Ringkasan Khotbah - Reformasi Dalam Keluarga
REFORMASI DALAM KELUARGA
Kolose
3
“Menikah itu gampang” tapi “membangun pernikahan itu
sulit.” Dikatakan “gampang” karena hanya dengan memenuhi persyaratan yang telah
ditetapkan maka pernikahan bisa dilangsungkan. Tapi, “membangun pernikahan itu
sulit” karena merupakan perjuangan seumur hidup. Ada banyak masalah dan
pergumulan yang dihadapi dalam pernikahan, dan ada kalanya sulit untuk bisa
diselesaikan. Pada saat itulah “perjuangan” itu diperlukan sehingga pernikahan
dan keluarga tetap dapat bertahan.
Tidak Ada Keluarga yang
Ideal
Apakah
ada keluarga yang ideal? Mengapa keluarga harus direformasi – seperti tema kita
pada bulan ini? Tidak ada keluarga yang ideal, karena keluarga terdiri dari
orang-orang yang berdosa. Dosa telah merusak seluruh aspek manusia. Ketika kita
pecaya pada Yesus, kita sudah dibaharui. Akan tetapi, natur manusia lama kita
masih terus menggoda kita dan berusaha untuk menjatuhkan kita. Karena itu, keluarga
harus mengalami reformasi – pembaharuan – dari waktu ke waktu.
Konteks: Manusia Baru
Topik
tentang keluarga dalam pasal 3 ini, dibahas dalam ayat 18-21, dengan konteks
“manusia baru.’ Salah satu hasil yang diperoleh dari “manusia yang sudah
dibaharui” adalah kehidupan keluarga yang dibaharui.
Dalam
perikop ini, beberapa ciri manusia yang baru disebutkan, antara lain: (1) fokus
hidup yang baru, “memikirkan perkara yang di atas, yakni tentang Kristus”
(ay.1-2); (2) meninggalkan manusia yang lama, “matikanlah” dan “buanglah” (ay.
5-8); (3) mengenakan manusia yang baru, “kenakanlah” (ay. 12-14); (4) tujuan
hidup, “lakukanlah semuanya itu dalam nama Tuhan Yesus” (ay. 17). Karena itu, ketika
berbicara tentang pernikahan dan keluarga, hal itu berawal dari kondisi manusia
baru. Pernikahan bukan sekedar kesepakatan pria dan wanita untuk menikah, tapi
juga melaksanakan kehendak Allah melalui pernikahan/keluarga yang dibangun.

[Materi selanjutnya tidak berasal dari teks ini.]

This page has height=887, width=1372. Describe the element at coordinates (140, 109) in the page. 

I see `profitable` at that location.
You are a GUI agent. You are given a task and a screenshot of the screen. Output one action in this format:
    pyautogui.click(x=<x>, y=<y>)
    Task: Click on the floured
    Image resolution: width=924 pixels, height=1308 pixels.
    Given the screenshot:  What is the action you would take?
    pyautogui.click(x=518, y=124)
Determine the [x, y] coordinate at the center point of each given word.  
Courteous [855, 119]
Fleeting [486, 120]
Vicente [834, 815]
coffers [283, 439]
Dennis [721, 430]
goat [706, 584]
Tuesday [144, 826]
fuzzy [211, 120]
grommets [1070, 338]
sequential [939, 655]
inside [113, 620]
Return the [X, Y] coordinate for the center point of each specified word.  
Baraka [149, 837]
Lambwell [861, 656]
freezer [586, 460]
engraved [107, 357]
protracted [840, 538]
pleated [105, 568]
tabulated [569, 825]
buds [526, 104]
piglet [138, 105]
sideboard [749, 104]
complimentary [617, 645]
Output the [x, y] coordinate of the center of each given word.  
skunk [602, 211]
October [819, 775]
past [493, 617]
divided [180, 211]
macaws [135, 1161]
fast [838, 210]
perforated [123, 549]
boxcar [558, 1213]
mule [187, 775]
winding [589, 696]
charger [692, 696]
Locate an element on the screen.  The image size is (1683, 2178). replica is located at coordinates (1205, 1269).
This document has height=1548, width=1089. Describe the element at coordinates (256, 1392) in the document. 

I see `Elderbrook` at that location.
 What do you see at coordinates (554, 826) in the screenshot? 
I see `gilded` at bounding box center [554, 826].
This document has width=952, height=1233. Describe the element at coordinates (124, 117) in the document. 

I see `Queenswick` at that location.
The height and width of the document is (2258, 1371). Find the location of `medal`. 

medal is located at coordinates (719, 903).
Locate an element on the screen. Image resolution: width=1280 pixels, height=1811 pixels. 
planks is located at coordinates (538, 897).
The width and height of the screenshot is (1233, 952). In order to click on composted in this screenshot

Hal
itu hanya dimungkinkan bila semuanya “dibaharui dalam Yesus Kristus.”
Apa yang Harus Dilakukan?
1.
Perhatikan
dirimu, yakni tentang hubungan diri kita pribadi dengan Tuhan.
Alkitab
berulang kali berpesan: “perhatikanlah dirimu. Awasilah dirimu.” Hal ini
mengingatkan kita bahwa hubungan pribadi kita dengan Allah merupakan dasar yang
sangat penting dalam menjaga seluruh perkataan dan perbuatan kita. Kegagalan
dan kejatuhan kita acapkali disebabkan oleh hubungan kita dengan Tuhan yang
tidak baik.
2.
Perhatikanlah
pernikahanmu, yakni tentang relasi kita pasangan kita.
Dalam
pernikahan, konflik demi konflik terjadi. Konflik bisa menjadi cara untuk
membentuk diri kita, tapi, bisa juga menjadi
pemicu untuk konflik yang lebih besar. Dalam hal inilah, sepasang
suami-istri belajar untuk mempraktekkan relasi mereka dengan Tuhan dalam relasi
mereka dengan pasangan mereka. Jika berhasil, maka konflik menjadi sarana yang
Tuhan pakai untuk menumbuhkan diri kita.
Selain
itu, relasi dengan pasangan kita akan sangat menentukan suasana keluarga kita.
Relasi suami-istri yang hangat dan penuh kasih, akan membangun suasana yang
hangat dan penuh kasih pula. Namun, bila relasi suami-istri diwarnai dengan
konflik, maka suasana yang terbangun adalah suasana yang penuh dengan
ketegangan dan kekuatiran.
3.
Perhatikanlah
keluargamu, yakni tentang relasi kita dengan seluruh anggota keluarga kita.
Sikap dan perilaku orang tua kepada anak,
akan membentuk karakter dan prilaku anak. Karena itu, setiap orang tua perlu
menjadi teladan yang baik. Dengan demikian, anak-anak kita akan memiliki hidup
yang benar, dan kelak mereka akan membangun keluarga yang benar pula.